Tuesday, August 01, 2023

IMPERFEITO

Um parágrafo do seu discurso, perdido em meio a nossa troca, se assentou em meu peito e me olhou nos olhos. Você se disse solitário, sozinho em outro país, com altos e baixos, e que às vezes, mergulhado em tristeza, tende a se fechar em si. Confesso que sorri, ouvi ali a toada do sino das coisas belas, do que é teu e vai além do que eu conheço. Ouvi o vestígio da sua vulnerabilidade e te imaginei muito mais do que já sei. Te vi mais humano do que nunca. Até então via um ultramaratonista da vida, cheio de disposição, com mil afazeres, de um lado pro outro, sem jamais reclamar ou destrinchar algum sentimento senão o de ir para frente.
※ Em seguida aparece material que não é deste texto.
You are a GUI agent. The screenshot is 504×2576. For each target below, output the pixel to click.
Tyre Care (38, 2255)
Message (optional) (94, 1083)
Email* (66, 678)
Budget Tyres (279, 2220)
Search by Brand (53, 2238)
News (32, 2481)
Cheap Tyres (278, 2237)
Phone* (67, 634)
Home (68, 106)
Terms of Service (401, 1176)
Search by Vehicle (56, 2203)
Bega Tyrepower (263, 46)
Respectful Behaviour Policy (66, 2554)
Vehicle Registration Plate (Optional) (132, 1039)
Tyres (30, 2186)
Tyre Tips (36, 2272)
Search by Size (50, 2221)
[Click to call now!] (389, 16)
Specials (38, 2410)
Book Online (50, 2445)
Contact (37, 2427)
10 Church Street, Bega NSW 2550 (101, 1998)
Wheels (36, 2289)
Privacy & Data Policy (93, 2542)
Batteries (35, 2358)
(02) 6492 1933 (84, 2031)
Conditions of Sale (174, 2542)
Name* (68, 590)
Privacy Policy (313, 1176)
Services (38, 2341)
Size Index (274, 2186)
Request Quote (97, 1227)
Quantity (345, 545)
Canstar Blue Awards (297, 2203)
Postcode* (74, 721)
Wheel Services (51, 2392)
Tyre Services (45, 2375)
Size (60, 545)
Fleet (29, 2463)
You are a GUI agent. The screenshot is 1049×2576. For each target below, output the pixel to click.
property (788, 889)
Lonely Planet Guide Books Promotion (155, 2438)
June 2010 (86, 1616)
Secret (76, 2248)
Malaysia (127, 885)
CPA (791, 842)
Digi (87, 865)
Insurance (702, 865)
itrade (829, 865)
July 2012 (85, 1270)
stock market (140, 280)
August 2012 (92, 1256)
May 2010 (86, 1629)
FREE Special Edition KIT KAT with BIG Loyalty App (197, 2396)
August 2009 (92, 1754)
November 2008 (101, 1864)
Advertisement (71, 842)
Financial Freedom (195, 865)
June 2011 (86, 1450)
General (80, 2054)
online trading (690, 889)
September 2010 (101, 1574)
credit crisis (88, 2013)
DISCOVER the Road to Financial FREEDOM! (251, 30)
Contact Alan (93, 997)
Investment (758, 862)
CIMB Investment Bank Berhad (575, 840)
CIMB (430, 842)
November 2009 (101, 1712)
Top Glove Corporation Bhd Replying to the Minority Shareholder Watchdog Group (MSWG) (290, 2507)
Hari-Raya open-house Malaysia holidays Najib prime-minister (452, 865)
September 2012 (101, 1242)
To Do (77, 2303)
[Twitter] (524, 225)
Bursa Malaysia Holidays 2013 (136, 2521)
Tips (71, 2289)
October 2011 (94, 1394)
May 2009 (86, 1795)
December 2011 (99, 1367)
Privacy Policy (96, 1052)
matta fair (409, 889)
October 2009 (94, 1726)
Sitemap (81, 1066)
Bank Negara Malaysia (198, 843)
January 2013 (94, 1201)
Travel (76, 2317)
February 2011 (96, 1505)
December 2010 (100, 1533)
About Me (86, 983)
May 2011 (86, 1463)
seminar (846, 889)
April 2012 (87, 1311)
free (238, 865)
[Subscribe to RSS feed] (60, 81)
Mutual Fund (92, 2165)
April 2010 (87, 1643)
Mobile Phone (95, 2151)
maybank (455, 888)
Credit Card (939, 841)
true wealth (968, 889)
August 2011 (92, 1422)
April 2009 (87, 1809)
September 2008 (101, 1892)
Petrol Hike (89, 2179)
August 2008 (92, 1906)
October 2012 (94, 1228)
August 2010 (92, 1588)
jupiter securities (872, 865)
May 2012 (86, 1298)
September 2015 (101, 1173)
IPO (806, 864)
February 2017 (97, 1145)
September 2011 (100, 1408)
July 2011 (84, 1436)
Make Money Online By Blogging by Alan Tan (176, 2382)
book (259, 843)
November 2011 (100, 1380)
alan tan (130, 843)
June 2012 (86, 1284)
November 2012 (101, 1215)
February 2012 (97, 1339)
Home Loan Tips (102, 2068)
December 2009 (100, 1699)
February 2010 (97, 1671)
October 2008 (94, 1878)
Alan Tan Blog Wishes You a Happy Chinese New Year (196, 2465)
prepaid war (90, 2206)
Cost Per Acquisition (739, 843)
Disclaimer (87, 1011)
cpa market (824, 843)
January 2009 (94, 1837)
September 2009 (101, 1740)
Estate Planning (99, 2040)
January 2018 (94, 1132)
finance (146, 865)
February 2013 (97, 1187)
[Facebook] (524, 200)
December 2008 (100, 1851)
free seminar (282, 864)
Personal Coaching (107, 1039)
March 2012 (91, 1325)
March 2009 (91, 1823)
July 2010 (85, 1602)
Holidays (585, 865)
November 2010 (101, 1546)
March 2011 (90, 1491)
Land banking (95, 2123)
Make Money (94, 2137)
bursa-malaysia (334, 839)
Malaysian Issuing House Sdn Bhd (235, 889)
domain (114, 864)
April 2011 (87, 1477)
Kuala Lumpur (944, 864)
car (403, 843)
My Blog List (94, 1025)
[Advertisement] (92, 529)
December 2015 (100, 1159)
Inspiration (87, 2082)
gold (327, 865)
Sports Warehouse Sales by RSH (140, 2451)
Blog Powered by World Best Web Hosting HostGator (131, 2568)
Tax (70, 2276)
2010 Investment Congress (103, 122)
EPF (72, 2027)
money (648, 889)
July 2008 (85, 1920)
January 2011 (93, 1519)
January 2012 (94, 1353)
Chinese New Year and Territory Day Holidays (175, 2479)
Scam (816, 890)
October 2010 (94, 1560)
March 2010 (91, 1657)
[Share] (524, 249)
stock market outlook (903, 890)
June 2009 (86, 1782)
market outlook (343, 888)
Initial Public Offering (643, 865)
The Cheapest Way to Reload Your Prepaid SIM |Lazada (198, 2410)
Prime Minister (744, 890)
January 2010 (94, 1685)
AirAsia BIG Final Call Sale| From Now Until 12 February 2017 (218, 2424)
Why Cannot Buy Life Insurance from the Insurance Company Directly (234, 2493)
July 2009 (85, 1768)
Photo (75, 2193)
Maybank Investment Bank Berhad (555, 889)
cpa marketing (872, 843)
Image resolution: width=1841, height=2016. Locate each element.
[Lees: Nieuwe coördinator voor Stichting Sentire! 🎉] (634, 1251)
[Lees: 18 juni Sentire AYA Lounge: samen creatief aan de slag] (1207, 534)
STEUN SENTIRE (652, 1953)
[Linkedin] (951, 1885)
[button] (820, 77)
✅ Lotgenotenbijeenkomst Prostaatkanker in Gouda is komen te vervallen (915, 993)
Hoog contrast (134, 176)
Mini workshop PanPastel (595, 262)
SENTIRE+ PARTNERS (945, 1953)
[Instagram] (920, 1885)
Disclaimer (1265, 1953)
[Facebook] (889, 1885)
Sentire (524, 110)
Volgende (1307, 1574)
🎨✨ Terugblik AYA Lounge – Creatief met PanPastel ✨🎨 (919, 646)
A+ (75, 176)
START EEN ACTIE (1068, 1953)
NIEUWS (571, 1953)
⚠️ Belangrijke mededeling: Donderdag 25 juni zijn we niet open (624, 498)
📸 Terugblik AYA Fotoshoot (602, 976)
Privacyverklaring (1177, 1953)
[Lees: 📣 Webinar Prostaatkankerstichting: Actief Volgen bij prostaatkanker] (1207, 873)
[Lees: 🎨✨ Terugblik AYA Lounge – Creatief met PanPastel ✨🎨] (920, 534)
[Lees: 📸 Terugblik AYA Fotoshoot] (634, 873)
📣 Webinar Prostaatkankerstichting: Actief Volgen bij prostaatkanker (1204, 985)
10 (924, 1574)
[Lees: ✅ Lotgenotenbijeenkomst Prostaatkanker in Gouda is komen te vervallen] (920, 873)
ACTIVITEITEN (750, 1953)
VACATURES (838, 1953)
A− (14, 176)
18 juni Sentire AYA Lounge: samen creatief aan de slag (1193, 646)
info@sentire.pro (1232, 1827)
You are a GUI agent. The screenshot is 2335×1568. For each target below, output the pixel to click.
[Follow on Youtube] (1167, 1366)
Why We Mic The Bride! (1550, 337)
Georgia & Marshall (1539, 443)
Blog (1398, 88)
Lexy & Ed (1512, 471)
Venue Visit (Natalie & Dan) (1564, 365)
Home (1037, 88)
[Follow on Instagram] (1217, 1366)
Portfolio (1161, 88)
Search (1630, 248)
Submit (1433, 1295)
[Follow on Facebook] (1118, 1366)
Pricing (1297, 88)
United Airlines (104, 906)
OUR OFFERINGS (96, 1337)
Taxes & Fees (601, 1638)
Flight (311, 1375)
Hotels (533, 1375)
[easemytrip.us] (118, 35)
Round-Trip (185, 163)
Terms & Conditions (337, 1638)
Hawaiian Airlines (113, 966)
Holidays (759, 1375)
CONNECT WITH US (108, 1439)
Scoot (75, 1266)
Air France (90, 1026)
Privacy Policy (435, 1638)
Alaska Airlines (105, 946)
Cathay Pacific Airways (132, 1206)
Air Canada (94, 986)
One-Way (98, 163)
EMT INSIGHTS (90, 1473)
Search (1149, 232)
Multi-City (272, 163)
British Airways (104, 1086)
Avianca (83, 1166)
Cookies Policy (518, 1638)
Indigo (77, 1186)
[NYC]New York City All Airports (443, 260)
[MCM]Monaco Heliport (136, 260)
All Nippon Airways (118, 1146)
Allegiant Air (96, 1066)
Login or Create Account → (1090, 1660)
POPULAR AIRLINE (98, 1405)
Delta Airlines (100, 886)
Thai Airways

E de repente vejo uma fresta do que está além da superfície, justo eu que gosto de mergulhar fundo pelos corais densos e de tantas cores intensas que moram na profundeza de cada um. Uma manhã te perguntei seus defeitos e você não quis me dizer nenhum. Também disse que gosta de imperfeições, talvez eu mais ainda. Ouvi esse vestígio de uma dor já passada, amenizada e quis ver mais perto, escutar seu silêncio e te deitar no colo, acariciar seus cabelos, te deixar sentir o que te assola e estar ali, para trocar tudo sem precisar de muito. Para te assistir ser mais você e poder ser um pouquinho mais eu. Me pergunto o que passa em seu peito, seus anseios, suas dores, o que te comove e o que te tormenta, o que te emociona e o que te machuca. Gosto dessa camada. Sou boa com os percalços do caminho, gosto das dores e tenho vocação pro acolhimento, mais ainda para transformação. Então confesso que fiquei feliz de saber que algo dói, algo anseia, algo se contorce também em você. E o tempo pode estar ao nosso lado. Quem sabe um dia você me conta mais.